Applying the foregoing principles to our jurisdiction, this means that under the IP Code, as
under the Berne Convention, the single act of broadcasting of musical compositions contained in
sound recordings, either by the original broadcaster or "by an organization other than the original
one[,]" or by other business establishments solely "by loudspeaker or any other analogous
instrument" (as worded in Article 11bis of the Berne Convention), is actually an exercise of the
author's right to "communicate to the public" his or her work under Section 171.3 of the IP Code.

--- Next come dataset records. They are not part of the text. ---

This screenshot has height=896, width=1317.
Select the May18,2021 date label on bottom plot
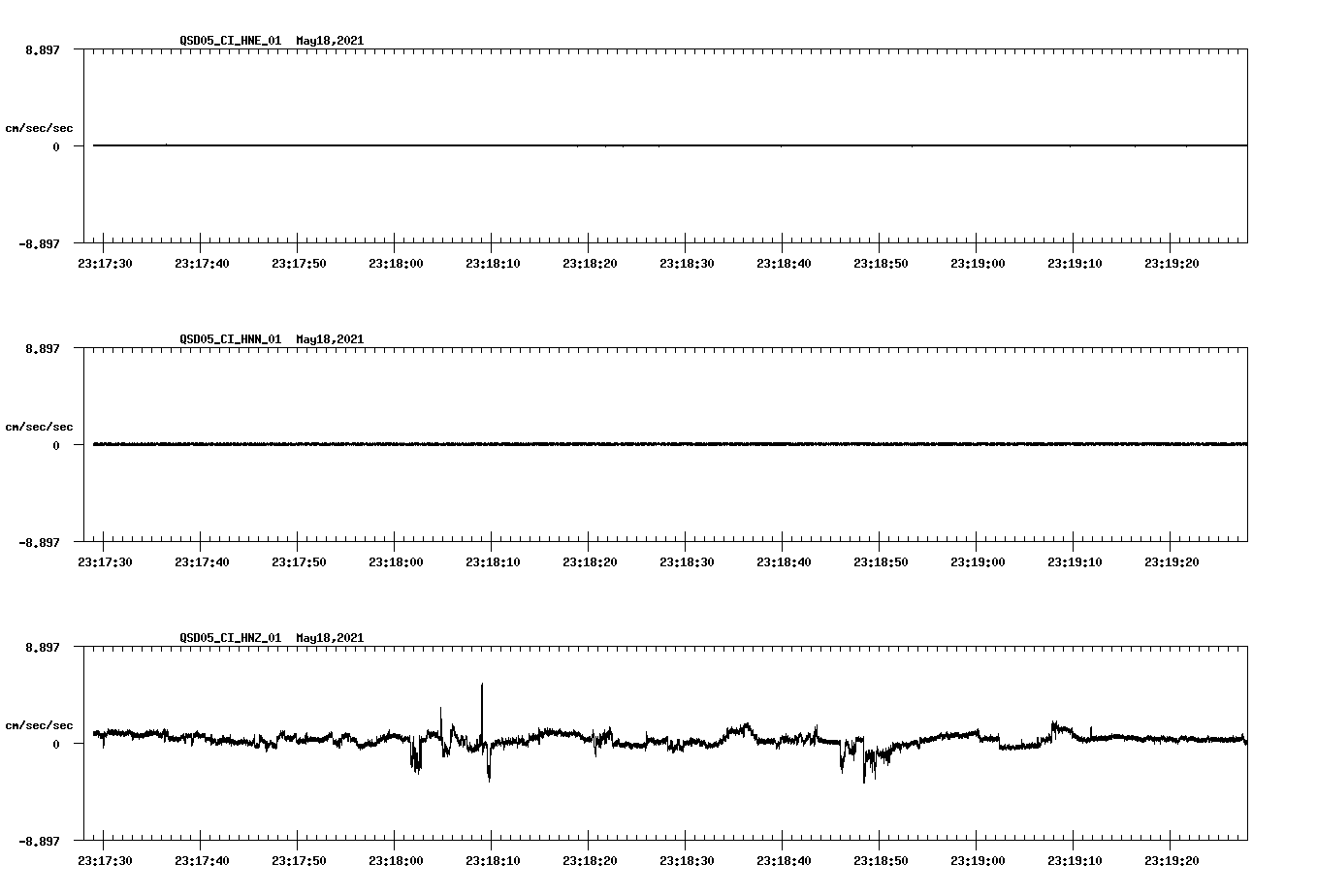(330, 638)
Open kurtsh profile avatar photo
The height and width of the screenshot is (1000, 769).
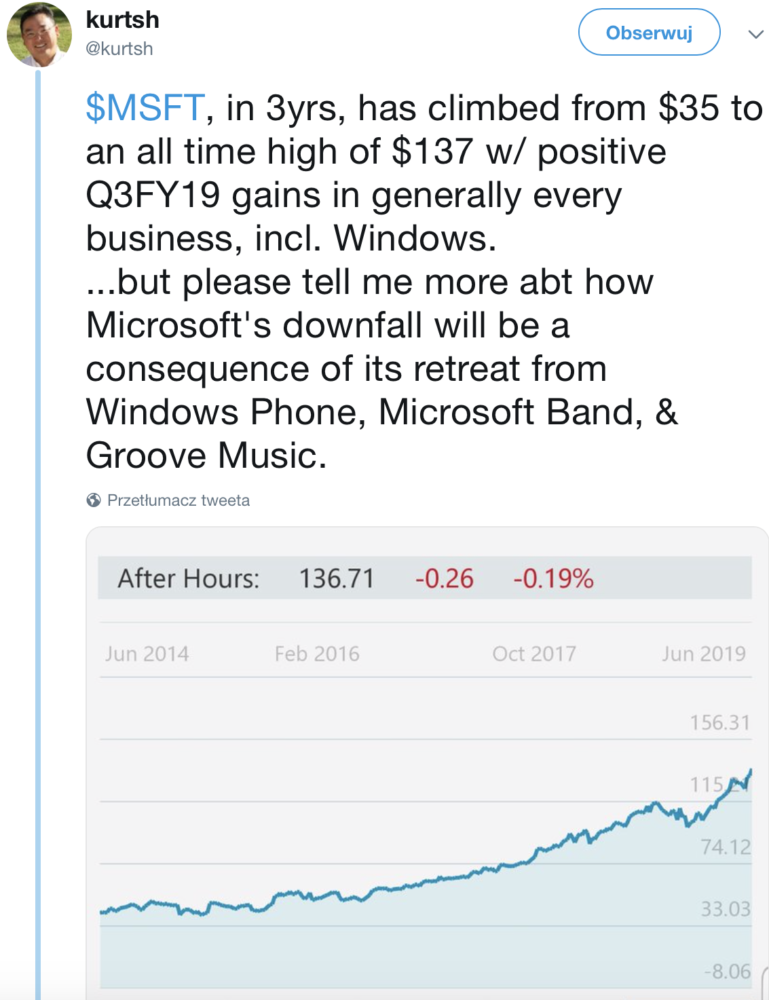coord(40,35)

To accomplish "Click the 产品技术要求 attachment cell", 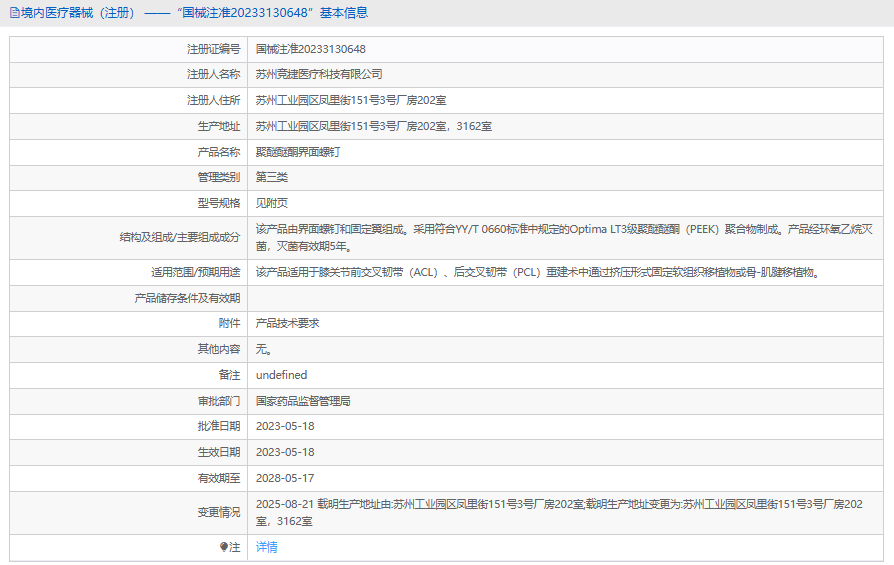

This is clear from the wording of Section 171.3 of the IP Code which specifically defines
"communication to the public" as the "making of a work available to the public by wire or wireless
means x x x," and from the wording of Section 202.7 of the IP Code which defines "broadcasting" as
a mode of "transmission by wireless means for the public reception of sounds[.]" As well, by
the wording of Section 171.6 of the IP Code, this may also mean that such act does not
constitute an exercise of an author's public performance right.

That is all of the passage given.